* **Given task**
Copy verbatim the lines of the records below, beginning at the line that contains "Click the Table" and continuing through the final line of the records.

* **Data to process**
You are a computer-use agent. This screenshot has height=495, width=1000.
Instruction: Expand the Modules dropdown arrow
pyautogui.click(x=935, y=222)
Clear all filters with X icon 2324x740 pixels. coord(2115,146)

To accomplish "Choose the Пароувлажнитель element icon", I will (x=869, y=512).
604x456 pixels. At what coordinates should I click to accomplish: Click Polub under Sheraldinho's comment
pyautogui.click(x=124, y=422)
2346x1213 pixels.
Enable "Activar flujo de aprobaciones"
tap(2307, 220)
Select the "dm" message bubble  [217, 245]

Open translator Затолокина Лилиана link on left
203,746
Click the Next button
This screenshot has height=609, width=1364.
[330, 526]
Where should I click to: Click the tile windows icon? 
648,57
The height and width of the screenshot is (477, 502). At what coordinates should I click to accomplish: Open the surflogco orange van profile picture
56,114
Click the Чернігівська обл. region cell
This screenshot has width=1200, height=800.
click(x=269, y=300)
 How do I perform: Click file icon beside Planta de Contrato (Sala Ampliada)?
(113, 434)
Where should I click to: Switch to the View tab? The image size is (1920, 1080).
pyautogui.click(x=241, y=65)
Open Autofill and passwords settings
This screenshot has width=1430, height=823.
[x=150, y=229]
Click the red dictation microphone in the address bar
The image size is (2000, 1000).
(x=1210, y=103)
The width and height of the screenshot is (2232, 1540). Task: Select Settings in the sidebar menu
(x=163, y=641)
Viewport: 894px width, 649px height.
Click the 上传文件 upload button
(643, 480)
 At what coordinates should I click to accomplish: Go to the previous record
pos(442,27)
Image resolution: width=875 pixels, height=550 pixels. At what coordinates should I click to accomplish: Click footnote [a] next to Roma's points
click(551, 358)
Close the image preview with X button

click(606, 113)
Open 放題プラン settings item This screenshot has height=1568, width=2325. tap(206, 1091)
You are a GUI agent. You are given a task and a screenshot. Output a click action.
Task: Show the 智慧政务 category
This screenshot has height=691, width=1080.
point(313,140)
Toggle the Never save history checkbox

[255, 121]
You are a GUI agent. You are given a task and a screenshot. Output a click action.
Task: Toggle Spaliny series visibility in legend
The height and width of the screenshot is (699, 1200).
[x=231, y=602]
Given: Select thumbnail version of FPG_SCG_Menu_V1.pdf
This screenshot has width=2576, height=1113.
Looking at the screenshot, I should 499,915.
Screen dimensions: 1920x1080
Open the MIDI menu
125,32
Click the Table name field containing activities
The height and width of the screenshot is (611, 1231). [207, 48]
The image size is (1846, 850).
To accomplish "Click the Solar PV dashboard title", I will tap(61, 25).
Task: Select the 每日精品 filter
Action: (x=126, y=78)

* **Correct answer**
Click the Table name field containing activities
The height and width of the screenshot is (611, 1231). [207, 48]
The image size is (1846, 850).
To accomplish "Click the Solar PV dashboard title", I will tap(61, 25).
Task: Select the 每日精品 filter
Action: (x=126, y=78)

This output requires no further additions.